__REQUIREMENT A__. Find every line in the rows below that contains the string "link", matching case exactly, and copy each of those lines out in full.

__EXTRACT PROVIDED__.
===============

And dont be too dismissive of shots to the side of the head/neck, the brain has been geared to take damage from the front, its designed to mitigate impact from the direction your looking but shots to the side of the head dont take as much force to cause trauma. 

Anyway you cut it, I dont think they will review the fight and overturn it.


----------



## Calminian (Feb 1, 2009)

slapshot said:


> ...Anyway you cut it, I dont think they will review the fight and overturn it.


No, I don't think it's possible at the point, and I actually think Gus caused head contact anyway. Rumble won. I just think Gus is a lot better than he looked. Would like to see this guys fight again. It'll be a much better fight.


----------



## rabakill (Apr 22, 2007)

Disagree. Johnson is a beast, he made Gus look bad from the get go. The entire fight Gus looked cornered and appeared to be in trouble.


----------



## Calminian (Feb 1, 2009)

rabakill said:


> Disagree. Johnson is a beast, he made Gus look bad from the get go. The entire fight Gus looked cornered and appeared to be in trouble.


It's all biased perception though. Head buts in mma are real and happen and can affect things. To say that Gus would have gotten KO'd anyway, is impossible to prove. Gus himself said he felt great up until that particular point. I believe him.

===============

__DATA__.
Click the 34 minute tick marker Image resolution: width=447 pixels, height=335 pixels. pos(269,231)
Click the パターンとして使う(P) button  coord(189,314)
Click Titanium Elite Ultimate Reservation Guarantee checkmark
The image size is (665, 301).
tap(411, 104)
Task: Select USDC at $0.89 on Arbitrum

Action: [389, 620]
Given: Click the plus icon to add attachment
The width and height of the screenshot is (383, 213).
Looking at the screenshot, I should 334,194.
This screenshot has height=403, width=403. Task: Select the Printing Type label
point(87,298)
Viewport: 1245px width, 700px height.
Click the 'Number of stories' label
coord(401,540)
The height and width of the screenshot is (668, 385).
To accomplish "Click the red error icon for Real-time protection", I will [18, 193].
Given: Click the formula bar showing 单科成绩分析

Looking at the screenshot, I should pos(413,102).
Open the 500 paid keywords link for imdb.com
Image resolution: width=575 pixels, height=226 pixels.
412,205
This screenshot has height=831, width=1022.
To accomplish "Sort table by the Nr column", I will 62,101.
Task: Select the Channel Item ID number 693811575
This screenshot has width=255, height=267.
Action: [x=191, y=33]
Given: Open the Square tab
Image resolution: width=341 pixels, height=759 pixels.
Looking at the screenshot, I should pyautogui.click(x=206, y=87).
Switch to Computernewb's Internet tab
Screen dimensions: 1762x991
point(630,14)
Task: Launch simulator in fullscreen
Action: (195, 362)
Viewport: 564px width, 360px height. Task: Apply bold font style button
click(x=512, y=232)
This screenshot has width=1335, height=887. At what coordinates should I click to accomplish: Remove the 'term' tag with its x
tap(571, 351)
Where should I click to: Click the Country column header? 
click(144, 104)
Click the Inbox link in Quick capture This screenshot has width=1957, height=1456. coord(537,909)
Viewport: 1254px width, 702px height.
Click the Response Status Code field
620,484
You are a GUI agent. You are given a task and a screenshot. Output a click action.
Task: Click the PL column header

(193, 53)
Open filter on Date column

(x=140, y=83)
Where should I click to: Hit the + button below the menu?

===============

__REQUIREMENT B__. Resume the forum thread about the Johnson and Gus fight by adding text that follows on from its last sentence.

__EXERCISE OUTPUT A__.
Open the 500 paid keywords link for imdb.com
Click the Inbox link in Quick capture This screenshot has width=1957, height=1456. coord(537,909)

__EXERCISE OUTPUT B__.
This is not to say he didn't lose or was cheated. But it does make you wonder how the fight would have gone otherwise. I think all we can so for certain is, we don't know. But that just didn't look like the fighter I've seen before.


----------



## Voiceless (Nov 8, 2010)

Calminian said:


> But where did the punch land? I saw it landing on the neck below the left ear at a downward angle on the top of the shoulder. Is that really going to wobble someone? I don't know, but I doubt it.


The spot behind the ear can be pretty devastating. Dos Santos dropped Velasquez in their first fight hitting that spot, Silva got dropped by Weidman in their second fight when they clinched.

The reason is, the spot behind the ear is very difficult to roll with, because it's very close to the center of the axis the head rotates on (spine), so no force gets deflected but almost completely goes into the body/head. Additionally it's also the spot which is very close to your vestibular system which is important for your equilibrium. It's also close to the cerebellum, which is an important part of your brain for coordination and precise motor control.










So it's actually a good spot to aim at.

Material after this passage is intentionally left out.